2 posts tagged “programming”
Monday, Day 1 of OSCON is a tutorial day, composed of two four-hour in-depth tutorials. These days (M, T) cost a pretty penny more than the W-F session days, but can be worth it. Plus it gives you two extra days for networking.
The two tutorials I registered for were 'pthreads Programming' and 'A Taste of Haskell'.
1. pthreads Programming - Adrien Lamothe
I chose this session to branch-out; I haven't done any C in a very long time (college) and even then I didn't get into threaded programming. This was my chance to get a pretty good introduction to it, and the description indicated it would be a hands-on introduction.
It did turn out to be pretty hands-on, but the interesting thing was that Adrien discovered O'Reilly published a brand new book just prior to OSCON about Intel's new threaded programming framework: TBB. He also heard through-the-grapevine that Intel was going to be announcing something during the conference. This led him to make a prediction:
A. Intel's announcement would be they are open-sourcing TBB
B. They wouldn't source the compiler, where much of the speed and optimization occurs.
C. He was being set up as a straw man to allow Intel to show how much easier their framework is.
The verdict? Correct on all three accounts. However, his predictions allowed him to get in the first strike, and thus steal their thunder a bit. He worked the TBB into his presentations mentioning from what he could tell it did seem like a pretty good framework, and the book looked decent as well. He talked about the somewhat empty gesture of open-sourcing the framework without the compiler, and noted that for the government to use threaded applications they must be POSIX compliant.

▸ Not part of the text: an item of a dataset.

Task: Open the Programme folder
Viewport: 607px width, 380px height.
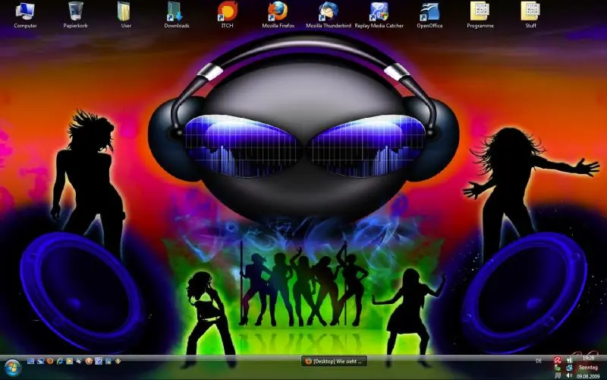Action: (480, 11)
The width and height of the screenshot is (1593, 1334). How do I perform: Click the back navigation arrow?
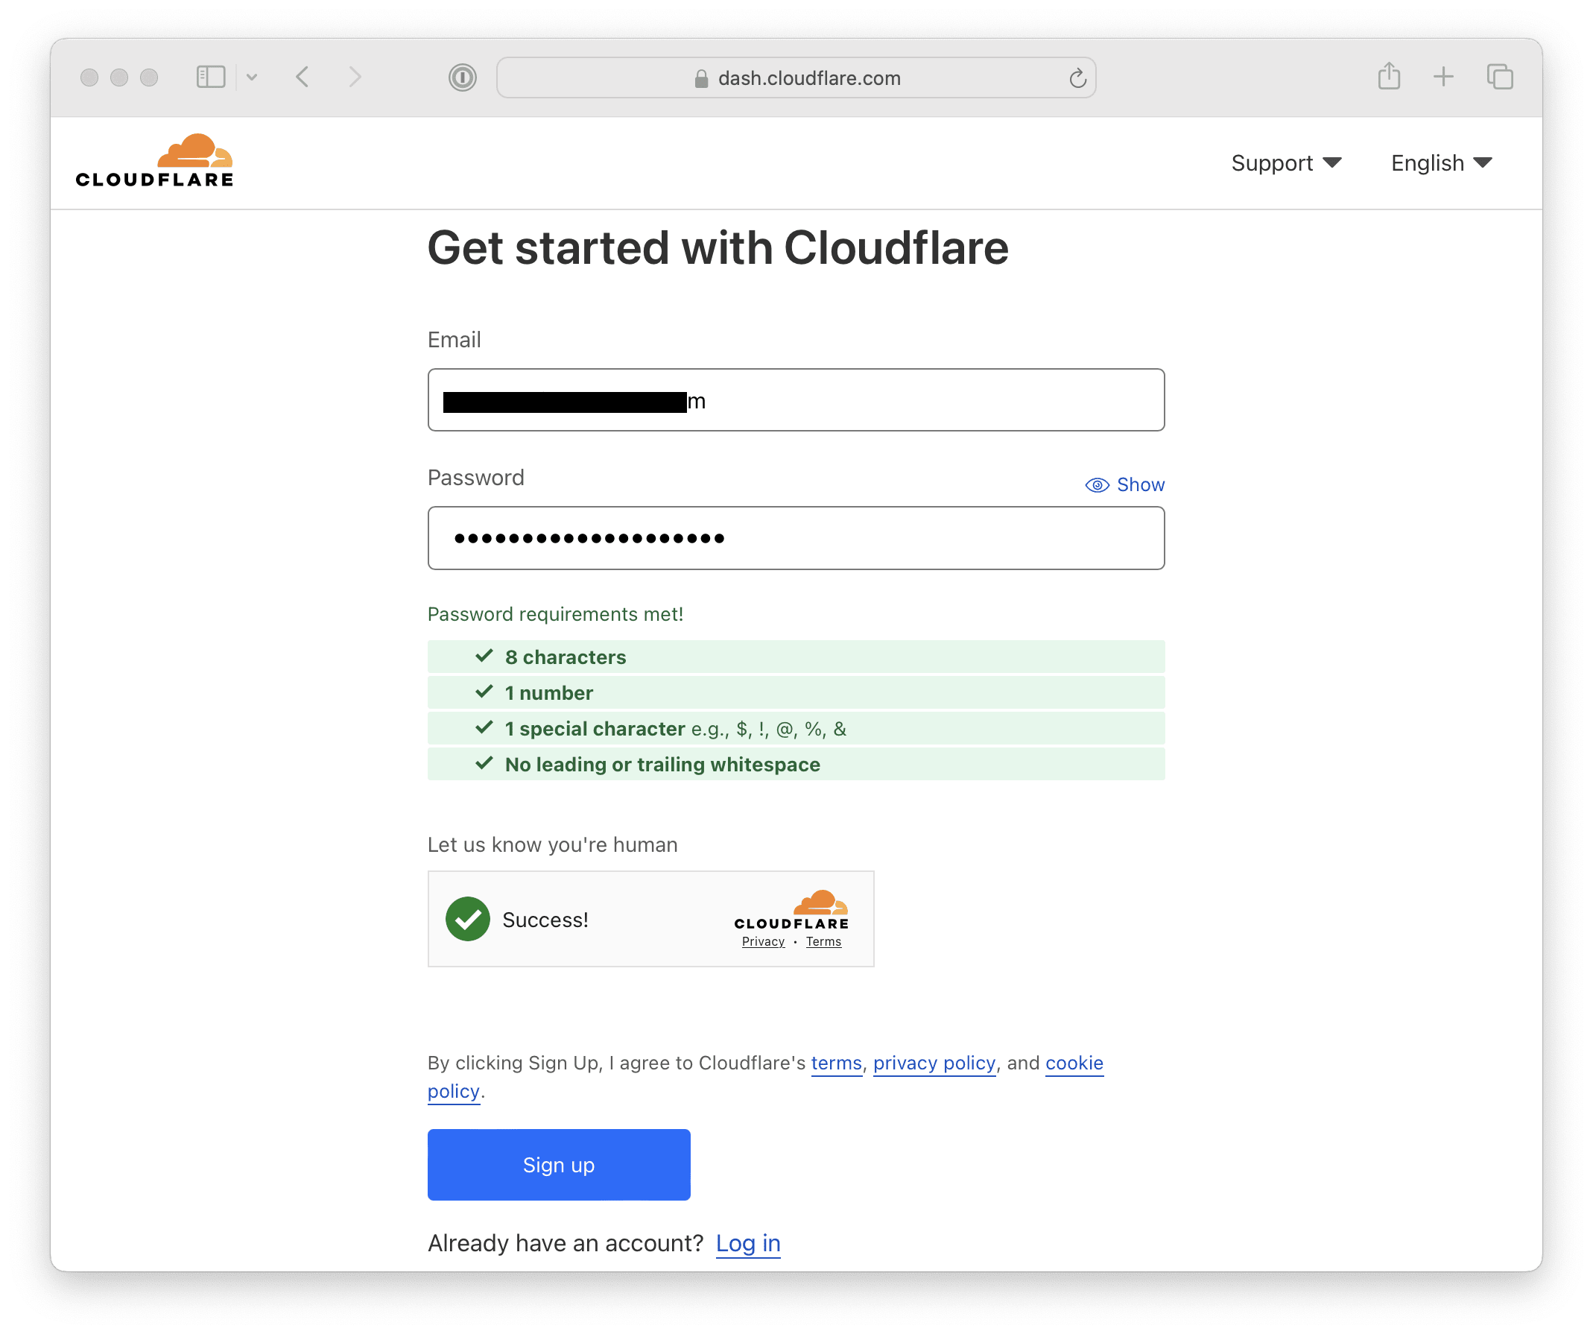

The tutorial itself was decent, despite a few technical glitches (a power outage, and a ceiling leak, making opportunities for him to build on his straw-man joke) he was able to both give a good introduction to pthreads Programming, but distribute a set of example programs for us to work along with him.
Beyond pthreads, some other interesting topics were brought up, foremost being the future of CPUs and the upcoming multiple core chips. This digressed into a discussion of the Cell chip in the PS3, where one woman (Rachel Madsen) mentioned that she uses it for scientific computing and is able to destroy other multi-core chips with it, claiming it was better for scientific computing than gaming. Interestingly it sounded like the dev kit for the Cell processor is really well liked and those using the system are very pleased, but apparently the legal ledger on the dev kit says you aren't allowed to publish any testimonials about it, so they are barred from soapboxing about it.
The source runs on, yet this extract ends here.